Can non-life evolve? Scientists at the Scripps Research Institute have discovered that infectious protein particles called prions can adapt to new environments and compete with one another. Prions, known for their role in causing diseases such as “mad cow,” are similar to viruses in that they are not alive, yet are able to replicate themselves through the assistance of a host. Specifically, abnormal (disease-causing) prions multiply by corrupting normal prions in the body.
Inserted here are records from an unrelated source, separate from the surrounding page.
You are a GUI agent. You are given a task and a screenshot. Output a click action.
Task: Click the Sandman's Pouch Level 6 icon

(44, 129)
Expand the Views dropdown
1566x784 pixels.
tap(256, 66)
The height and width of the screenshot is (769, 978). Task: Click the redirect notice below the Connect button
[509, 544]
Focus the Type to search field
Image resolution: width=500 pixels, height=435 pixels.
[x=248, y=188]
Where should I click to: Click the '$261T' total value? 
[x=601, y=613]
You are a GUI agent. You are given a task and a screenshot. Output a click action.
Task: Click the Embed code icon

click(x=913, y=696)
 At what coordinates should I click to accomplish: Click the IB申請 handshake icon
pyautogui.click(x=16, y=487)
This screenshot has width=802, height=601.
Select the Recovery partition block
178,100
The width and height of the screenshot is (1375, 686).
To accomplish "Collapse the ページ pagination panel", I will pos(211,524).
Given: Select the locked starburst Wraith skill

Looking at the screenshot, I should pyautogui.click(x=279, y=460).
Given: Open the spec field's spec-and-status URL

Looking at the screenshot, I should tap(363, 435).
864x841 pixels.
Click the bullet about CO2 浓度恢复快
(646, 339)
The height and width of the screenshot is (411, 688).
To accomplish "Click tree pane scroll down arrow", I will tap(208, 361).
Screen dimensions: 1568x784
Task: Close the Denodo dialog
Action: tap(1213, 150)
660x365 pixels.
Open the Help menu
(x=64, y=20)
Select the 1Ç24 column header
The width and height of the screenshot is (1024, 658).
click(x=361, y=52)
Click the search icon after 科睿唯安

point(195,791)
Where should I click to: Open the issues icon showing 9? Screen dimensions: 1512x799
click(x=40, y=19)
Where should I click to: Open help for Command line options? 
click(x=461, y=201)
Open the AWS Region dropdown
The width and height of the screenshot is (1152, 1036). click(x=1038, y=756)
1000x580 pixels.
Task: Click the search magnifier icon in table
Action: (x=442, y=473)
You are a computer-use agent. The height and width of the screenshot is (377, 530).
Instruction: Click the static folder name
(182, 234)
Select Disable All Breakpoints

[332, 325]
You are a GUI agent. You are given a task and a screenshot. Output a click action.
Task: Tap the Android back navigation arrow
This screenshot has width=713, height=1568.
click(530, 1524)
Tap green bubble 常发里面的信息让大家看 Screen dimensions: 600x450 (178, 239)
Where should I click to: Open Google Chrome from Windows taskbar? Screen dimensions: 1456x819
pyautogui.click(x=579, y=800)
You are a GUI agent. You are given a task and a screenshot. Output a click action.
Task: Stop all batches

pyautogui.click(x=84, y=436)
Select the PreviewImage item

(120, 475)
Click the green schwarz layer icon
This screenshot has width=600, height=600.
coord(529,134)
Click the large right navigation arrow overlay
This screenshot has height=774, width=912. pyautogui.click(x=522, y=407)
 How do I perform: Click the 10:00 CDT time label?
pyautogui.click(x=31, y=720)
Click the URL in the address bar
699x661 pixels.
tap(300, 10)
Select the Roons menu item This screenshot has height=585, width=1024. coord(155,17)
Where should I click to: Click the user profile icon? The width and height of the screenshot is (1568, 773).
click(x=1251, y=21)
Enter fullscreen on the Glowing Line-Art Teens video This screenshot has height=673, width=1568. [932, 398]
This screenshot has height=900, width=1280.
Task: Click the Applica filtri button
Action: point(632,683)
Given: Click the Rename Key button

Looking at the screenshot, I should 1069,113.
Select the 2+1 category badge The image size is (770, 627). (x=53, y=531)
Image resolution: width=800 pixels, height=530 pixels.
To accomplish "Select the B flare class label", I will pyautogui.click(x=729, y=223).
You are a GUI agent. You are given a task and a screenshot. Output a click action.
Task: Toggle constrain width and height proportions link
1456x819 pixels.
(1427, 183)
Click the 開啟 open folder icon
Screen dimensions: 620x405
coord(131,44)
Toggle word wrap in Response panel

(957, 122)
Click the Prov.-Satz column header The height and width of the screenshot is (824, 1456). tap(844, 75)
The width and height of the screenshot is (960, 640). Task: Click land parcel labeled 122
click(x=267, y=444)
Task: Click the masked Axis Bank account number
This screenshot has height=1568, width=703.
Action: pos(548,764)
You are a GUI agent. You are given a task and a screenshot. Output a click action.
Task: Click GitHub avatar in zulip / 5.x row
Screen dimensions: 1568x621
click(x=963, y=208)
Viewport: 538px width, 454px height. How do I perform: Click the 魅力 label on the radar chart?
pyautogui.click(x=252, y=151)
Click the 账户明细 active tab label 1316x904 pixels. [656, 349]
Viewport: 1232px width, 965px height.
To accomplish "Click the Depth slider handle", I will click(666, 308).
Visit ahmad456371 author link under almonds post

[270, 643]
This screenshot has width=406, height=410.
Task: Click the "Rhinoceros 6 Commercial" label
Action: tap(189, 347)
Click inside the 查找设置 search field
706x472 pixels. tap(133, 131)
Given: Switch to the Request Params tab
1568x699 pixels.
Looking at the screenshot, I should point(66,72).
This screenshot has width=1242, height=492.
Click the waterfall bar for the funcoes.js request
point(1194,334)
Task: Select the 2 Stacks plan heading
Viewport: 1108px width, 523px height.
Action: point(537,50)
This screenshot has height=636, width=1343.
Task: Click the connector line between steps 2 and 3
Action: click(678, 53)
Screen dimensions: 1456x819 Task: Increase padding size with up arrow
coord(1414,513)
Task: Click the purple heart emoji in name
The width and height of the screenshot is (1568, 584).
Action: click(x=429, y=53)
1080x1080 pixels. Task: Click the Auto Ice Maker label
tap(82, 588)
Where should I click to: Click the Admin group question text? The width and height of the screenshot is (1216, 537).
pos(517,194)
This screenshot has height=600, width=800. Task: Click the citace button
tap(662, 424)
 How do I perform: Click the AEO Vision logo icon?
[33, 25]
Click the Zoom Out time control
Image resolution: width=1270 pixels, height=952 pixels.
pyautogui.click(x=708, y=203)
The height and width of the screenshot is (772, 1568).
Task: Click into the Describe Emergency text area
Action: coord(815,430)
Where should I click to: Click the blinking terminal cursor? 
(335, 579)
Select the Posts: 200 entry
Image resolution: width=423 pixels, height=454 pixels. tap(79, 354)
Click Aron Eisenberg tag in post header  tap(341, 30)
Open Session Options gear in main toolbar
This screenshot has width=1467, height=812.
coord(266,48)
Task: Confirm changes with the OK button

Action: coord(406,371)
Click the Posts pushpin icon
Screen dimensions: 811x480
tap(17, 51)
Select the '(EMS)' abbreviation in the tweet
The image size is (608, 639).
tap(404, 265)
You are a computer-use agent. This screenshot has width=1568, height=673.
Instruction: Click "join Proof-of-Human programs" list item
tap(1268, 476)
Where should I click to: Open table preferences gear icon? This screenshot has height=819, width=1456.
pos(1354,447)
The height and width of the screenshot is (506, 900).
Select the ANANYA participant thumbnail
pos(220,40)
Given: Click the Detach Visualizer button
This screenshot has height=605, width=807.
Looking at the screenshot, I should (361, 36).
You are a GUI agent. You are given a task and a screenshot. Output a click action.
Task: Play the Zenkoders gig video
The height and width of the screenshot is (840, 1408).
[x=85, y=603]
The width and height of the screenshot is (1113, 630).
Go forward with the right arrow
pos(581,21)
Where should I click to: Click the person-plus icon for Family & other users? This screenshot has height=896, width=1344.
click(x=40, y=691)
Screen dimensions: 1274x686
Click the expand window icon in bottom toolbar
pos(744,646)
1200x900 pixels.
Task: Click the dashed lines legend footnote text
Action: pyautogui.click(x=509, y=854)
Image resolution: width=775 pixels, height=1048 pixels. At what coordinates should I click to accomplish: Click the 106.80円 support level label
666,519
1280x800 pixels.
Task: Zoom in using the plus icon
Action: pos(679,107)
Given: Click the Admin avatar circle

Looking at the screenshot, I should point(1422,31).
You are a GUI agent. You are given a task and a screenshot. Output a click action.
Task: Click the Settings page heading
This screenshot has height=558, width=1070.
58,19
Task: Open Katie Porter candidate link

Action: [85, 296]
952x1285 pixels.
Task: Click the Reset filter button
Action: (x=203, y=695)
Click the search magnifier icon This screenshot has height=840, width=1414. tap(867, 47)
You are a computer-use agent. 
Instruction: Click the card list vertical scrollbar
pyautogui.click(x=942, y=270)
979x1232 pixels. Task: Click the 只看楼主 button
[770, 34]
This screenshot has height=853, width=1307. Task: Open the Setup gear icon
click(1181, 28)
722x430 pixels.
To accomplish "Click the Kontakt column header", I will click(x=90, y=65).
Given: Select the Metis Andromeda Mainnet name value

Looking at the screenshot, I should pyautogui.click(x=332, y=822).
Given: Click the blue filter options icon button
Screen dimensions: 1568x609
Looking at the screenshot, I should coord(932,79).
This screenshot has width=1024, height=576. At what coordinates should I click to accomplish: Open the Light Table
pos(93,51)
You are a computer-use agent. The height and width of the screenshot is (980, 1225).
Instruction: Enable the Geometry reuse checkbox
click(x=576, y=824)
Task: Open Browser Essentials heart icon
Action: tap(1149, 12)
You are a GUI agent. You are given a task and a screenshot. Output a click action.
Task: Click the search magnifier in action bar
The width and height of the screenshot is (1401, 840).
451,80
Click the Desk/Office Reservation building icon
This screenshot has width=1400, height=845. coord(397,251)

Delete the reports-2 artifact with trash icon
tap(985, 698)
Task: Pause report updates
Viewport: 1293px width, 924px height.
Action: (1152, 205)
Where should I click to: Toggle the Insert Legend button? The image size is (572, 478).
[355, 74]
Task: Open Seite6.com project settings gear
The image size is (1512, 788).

5. Design of Noah’s Ark Incorrect?

Bible-believers have spent a great deal of time considering the design of Noah’s Ark. Is it possible that they—and Genesis—have it all wrong? A Babylonian clay tablet telling the Flood account describes Noah’s Ark as a “giant circular reed raft,” the Guardian reports. The artifact was found in the mid-twentieth century, but was only much later translated by the British Museum’s Irving Finkel.

6. And Don’t Miss . . .

  • Should dolphins be granted “non-human person” status because of their relative brain size and apparent high intelligence? “It may not be ethical to keep dolphins in aquatic amusement parks for our entertainment, or to kill them for food,” reports PhysOrg on research by City University of New York and Emory University scientists. But the Bible tells us that only man was made in the image of God (Genesis 1:27).
  • Have scientists found more evidence that water was once on Mars? Not surprisingly, the find suggests to evolutionary researchers “another place to go and look for microbial life.”
  • National Geographic News reports on a great example of observational science at work in astronomy—a breath of fresh air relative to most billions-of-years-based astronomy.
  • Research at the University of Haifa has unearthed the most ancient Hebrew inscription, dating from the tenth century BC. The implication is that “at least some of the biblical scriptures were composed hundreds of years before the dates presented today in research.”
  • In October 2008 we said goodbye to the Phoenix Mars lander, and it may now be time to bid adieu to Mars rover Spirit. As with Phoenix, the rover had launched more than one news item in News to Note—most recently in December.
  • Is primate intelligence “overestimated”? So suggests a new computer model that chalks up grooming behavior to simple fear.
  • PBS began a new evolution-infused documentary, The Human Spark, this week. The three-part series includes episodes on “Becoming Us,” “So Human, So Chimp,” and “Brain Matters.”
  • Photos taken by the Hubble Space Telescope purport to show galaxies as they were more than thirteen billion years ago. Of course, that belief requires more than thirteen billion years’ worth of assumptions about the behavior of light, the nature of the universe, and more.
  • Was Mammalodon an ancestor of modern whales, a whale-like creature that lived alongside modern whales just thousands of years ago, or neither? What’s clear is that presuppositions play as great a role as fossil evidence in answering that question.
  • Suspiciously absent from the Boone County (Kentucky) Recorder’s The Decade in News story is any mention of our Creation Museum, which has brought hundreds of thousands of visitors to Boone County in addition to the local investment the museum represents. Was the museum left out intentionally or just forgotten, we wonder? However, the museum is mentioned in a community worship directory advertisement, and the museum’s Christmas attraction is listed in the “Things to Do in the Neighborhood” feature of the newspaper.